**TASK TO COMPLETE:**
Using the data below, copy each line that includes the word "badge".

**PROVIDED DATA:**
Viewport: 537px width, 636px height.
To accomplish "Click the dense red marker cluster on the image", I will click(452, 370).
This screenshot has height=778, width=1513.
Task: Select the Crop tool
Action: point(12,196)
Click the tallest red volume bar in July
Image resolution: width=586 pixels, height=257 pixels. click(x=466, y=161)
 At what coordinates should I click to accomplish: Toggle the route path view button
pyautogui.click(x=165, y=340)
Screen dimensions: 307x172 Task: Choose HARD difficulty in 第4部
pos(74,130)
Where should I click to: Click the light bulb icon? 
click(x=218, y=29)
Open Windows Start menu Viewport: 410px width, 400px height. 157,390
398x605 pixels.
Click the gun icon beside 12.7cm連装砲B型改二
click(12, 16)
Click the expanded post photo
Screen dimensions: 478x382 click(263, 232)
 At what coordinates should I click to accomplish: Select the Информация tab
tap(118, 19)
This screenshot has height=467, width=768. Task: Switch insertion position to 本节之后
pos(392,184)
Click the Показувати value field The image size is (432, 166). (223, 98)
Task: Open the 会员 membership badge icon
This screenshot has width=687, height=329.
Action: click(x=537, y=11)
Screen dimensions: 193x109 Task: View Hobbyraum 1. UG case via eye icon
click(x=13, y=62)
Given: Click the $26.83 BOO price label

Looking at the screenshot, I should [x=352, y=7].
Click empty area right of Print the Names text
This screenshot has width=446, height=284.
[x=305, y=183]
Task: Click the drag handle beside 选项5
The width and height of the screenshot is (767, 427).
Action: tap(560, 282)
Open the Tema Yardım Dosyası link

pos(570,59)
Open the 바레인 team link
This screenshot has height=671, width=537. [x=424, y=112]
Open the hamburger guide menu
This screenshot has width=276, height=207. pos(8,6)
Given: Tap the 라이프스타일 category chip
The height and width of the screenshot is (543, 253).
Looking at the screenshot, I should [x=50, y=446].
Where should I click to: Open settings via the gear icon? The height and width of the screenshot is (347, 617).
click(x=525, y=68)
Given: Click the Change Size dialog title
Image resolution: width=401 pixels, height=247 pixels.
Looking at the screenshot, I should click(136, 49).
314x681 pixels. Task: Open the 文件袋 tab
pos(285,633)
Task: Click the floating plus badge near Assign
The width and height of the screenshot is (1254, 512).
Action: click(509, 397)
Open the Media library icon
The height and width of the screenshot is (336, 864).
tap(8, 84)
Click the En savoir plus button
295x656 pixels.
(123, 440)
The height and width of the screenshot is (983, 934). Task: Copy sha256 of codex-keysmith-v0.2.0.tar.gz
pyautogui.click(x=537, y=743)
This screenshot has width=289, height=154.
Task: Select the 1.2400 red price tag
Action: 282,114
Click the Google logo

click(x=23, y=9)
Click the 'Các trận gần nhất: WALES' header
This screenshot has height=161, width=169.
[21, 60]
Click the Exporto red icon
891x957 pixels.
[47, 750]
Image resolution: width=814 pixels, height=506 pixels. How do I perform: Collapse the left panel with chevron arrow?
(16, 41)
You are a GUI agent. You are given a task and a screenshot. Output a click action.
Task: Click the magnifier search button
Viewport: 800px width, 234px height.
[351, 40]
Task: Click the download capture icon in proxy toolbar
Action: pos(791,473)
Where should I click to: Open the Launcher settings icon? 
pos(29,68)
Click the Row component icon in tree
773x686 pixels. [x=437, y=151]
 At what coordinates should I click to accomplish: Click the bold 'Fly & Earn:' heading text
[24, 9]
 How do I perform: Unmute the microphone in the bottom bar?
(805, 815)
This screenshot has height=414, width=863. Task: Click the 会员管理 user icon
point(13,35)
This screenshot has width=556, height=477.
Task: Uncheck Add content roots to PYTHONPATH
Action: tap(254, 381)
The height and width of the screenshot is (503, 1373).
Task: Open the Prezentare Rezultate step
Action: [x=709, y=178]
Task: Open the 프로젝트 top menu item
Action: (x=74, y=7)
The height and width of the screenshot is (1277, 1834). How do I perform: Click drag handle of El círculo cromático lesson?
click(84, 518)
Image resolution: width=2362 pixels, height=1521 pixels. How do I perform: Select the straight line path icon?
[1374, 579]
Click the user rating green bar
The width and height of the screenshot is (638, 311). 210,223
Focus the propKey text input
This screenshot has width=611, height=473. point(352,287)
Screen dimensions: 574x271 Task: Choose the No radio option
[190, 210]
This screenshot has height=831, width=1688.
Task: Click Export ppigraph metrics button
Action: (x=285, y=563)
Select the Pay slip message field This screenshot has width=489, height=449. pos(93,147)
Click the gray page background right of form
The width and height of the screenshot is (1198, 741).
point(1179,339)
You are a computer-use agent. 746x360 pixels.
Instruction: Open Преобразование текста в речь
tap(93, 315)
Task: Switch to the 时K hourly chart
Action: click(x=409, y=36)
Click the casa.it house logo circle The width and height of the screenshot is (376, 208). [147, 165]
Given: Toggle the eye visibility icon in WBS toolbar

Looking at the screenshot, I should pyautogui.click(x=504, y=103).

**THE COMPLETED TASK:**
Task: Open the 会员 membership badge icon
Task: Click the floating plus badge near Assign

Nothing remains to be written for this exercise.